My best advice for your situation would be to try and squeeze as much out of the system in order to improve your son's basic 3R's (reading, (w)riting and (a)rithmetic). Special needs children usually bring extra funding with them to a school so they are valuable - this may give you some leverage in negotiating your child's needs with them. Outside of academia, try to find something that interests your son. Maybe buy a plant for him to tend (gardening) or a small pet (caring professions) or going hiking in the outdoors (farming, soldiering, forestry...) or a lego set (building). Once you find something that lights the fire, you'll be rushing to keep up 🙂 Most of the great range of skills available to us humans are completely outside the remit of the average school and they all pay well if you're good at them!

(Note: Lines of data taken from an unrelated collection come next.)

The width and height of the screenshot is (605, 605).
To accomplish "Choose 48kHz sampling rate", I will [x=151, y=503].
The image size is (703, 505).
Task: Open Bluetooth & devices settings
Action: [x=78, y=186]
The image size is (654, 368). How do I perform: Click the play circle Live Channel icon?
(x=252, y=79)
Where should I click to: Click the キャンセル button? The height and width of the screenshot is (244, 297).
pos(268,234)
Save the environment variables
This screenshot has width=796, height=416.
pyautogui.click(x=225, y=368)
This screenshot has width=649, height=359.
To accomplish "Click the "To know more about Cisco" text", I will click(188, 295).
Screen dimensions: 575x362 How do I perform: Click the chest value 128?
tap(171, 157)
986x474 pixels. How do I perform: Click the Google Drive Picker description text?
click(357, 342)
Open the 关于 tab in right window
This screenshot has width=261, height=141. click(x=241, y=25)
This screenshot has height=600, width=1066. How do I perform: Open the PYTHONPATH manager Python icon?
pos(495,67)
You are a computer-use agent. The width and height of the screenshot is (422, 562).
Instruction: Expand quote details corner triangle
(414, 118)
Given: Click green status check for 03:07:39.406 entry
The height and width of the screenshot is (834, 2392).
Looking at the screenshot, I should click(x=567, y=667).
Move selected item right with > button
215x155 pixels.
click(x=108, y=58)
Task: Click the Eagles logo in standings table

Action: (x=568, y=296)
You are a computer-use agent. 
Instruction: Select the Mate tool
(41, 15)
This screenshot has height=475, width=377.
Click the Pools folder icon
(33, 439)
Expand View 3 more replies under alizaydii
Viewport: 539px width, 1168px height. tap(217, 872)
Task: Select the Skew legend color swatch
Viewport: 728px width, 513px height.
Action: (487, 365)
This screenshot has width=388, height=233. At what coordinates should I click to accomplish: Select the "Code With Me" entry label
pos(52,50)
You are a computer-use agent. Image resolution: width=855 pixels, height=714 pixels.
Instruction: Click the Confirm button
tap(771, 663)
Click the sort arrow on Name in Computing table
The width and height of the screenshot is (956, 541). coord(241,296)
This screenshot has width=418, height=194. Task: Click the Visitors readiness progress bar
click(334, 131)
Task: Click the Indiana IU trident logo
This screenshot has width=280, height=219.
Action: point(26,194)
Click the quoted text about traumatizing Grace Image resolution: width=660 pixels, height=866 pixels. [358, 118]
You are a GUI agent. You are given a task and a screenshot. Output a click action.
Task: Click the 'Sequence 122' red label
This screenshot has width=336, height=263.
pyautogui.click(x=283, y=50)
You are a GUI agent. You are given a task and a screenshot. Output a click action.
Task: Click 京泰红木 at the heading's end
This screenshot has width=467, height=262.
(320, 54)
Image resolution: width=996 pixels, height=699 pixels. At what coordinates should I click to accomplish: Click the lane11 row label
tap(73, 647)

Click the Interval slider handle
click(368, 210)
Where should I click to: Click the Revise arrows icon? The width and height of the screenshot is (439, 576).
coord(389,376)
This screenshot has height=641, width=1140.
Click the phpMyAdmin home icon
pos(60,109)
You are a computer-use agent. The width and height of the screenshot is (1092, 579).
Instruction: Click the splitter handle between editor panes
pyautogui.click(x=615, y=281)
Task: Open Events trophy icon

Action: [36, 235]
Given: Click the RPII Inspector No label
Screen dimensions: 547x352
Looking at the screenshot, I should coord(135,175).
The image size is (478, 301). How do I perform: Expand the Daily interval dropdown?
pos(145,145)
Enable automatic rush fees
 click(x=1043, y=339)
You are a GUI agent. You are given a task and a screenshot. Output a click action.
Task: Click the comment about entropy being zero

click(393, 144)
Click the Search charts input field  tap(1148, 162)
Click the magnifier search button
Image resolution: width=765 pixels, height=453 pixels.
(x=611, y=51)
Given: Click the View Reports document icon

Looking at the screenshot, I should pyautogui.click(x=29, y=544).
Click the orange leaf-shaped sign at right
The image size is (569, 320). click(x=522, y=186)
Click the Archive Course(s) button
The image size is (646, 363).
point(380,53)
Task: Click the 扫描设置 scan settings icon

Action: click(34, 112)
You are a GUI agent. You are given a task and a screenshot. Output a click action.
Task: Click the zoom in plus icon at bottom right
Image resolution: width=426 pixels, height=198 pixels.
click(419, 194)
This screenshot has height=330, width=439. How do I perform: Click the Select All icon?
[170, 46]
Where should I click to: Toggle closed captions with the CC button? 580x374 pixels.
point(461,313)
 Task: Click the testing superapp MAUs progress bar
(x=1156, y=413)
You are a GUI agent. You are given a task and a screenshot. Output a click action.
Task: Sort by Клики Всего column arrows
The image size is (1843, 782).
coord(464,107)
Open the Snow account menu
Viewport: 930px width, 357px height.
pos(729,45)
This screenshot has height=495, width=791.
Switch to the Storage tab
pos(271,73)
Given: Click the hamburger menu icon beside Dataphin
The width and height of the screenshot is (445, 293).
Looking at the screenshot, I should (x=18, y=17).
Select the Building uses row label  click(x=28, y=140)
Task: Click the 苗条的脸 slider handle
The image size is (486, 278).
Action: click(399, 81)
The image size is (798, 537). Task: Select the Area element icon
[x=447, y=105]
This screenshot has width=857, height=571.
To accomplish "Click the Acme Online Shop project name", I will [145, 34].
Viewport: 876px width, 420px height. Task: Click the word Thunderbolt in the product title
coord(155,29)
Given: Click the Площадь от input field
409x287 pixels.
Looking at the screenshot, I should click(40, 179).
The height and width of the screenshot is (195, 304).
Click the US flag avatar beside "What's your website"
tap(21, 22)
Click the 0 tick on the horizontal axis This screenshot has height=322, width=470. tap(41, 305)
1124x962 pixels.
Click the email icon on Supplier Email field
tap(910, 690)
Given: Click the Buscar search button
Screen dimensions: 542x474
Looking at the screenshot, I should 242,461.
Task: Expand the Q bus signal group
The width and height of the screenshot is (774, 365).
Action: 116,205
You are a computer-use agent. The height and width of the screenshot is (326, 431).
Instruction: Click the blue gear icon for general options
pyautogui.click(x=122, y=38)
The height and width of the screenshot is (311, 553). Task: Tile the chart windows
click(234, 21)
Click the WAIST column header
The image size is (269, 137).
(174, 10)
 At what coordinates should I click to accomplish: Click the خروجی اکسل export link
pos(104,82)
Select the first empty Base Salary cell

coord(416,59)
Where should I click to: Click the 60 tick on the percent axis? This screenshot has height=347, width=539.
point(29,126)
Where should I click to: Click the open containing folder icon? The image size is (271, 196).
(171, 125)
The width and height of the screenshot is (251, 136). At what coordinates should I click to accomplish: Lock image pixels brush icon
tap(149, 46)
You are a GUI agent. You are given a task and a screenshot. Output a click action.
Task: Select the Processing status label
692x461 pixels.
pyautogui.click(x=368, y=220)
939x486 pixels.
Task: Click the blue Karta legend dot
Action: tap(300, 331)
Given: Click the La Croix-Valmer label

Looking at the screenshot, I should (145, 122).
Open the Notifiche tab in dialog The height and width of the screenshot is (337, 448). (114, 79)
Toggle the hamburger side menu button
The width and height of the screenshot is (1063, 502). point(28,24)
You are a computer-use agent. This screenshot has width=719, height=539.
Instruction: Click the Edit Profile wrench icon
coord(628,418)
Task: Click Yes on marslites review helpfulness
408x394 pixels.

Thank you kindly for taking the time to respond. Those are all very excellent suggestions. I didn't really consider that I have some leveraging power because of his status. My son does have a massive collection of Legos. If he can someday combine his creative lego skills with his skill at talking to and picking up chicks that are way too old for him I'm sure he'll have a bright and successful future doing whatever he desires despite the failings of the education system.
Thank you again.
Blessed Be
I worked in a democratic free school for a year while working on my thesis. It was a "home-shool cooperative" as a legal construct and the children were as self directed as possible. I basically pointed them towards resources, had conversations with them about their passions and curiousities, and made sure the place didn't burn down but otherwise just stayed out of their way. The children made the rules, and enforced and modified them as needed through group democratic process. I saw children become geniuses simply by leaving them alone and empowering them to act on their ideas; not to mention the emotional literacy that comes from solving problems in a group setting.
A person who is very interesting to study in regards to education (and healthcare) is Ivan Illich, author of Deschooling Society. Very cool ideas for community based inter-generational autonomous educational models.
Great thread and I'm definitely going to check out Ivan for THC. I've wanted to do a "schooling solutions" show, but it's sometimes a bit hard.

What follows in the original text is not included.